Yes. In accordance with the recommendations of the Office for Human Research Protections of the U.S. Department of Health and Human Services, Le Moyne College policy does not allow investigators to self-exempt their human participant research projects due to the potential for a conflict of interest (see the OHRP FAQs). Determining if a project is exempt from continuing IRB oversight is handled by the Le Moyne College IRB co-chairs.​

Upon completion of all Form C approved research projects, a Project Closure Form must be submitted to the Institutional Review Board. Researchers who were granted exempt status (Form A) or who have a project that was approved via expedited review (Form B) do not need to notify the IRB when their project has ended. The Project Closure Form can be found under the Forms link and may be submitted to the IRB co-chairs at [email protected].​

Researchers intending to conduct studies in a normal educational setting with children under 18 years of age may submit a Form A application (Research Exempt from Continuing IRB Oversight) if it involves educational tests, observation of public behavior, or normal educational practices that are not likely to adversely affect students’ opportunity to learn or the assessment of educators.
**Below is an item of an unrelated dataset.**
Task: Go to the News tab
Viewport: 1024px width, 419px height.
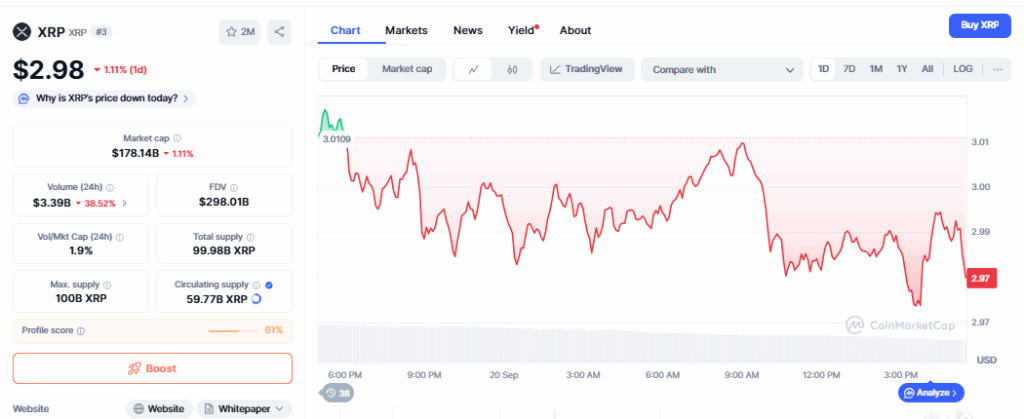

Research with children may not be exempted when it involves interviews with children, surveys of children, or observation in which the researcher participates in the activities observed.

All persons affiliated with Le Moyne College (faculty, administration, staff, and students) who are engaging in research with human subjects (as defined above) may submit proposals to the IRB for review.  This includes:

• Persons or programs requesting extramural (federal, state, or private) funds for research or training;
• Individual faculty members as well members of the staff and administration engaged in research as part of their professional role within the college or as part of their job assignment;
• Students doing research as a thesis or capstone degree requirement;
• Students performing research as part of an independent study or within the Honors program.

Note: No student applications to the IRB will be reviewed unless sponsored by a faculty member who works closely with the student and oversees the research activity 

Individuals from institutions other than Le Moyne College who wish to conduct research involving participants from Le Moyne College may also apply to the Le Moyne IRB.  In such cases, these researchers must submit an application to the Le Moyne IRB even if they have already received approval from another institution’s IRB. No data collection may begin involving Le Moyne participants without first receiving Le Moyne IRB approval.  In those instances where individuals from an institution other than Le Moyne College wish to conduct research on its campus, a faculty member, staff person or administrator of the College must sponsor the application to the Le Moyne IRB.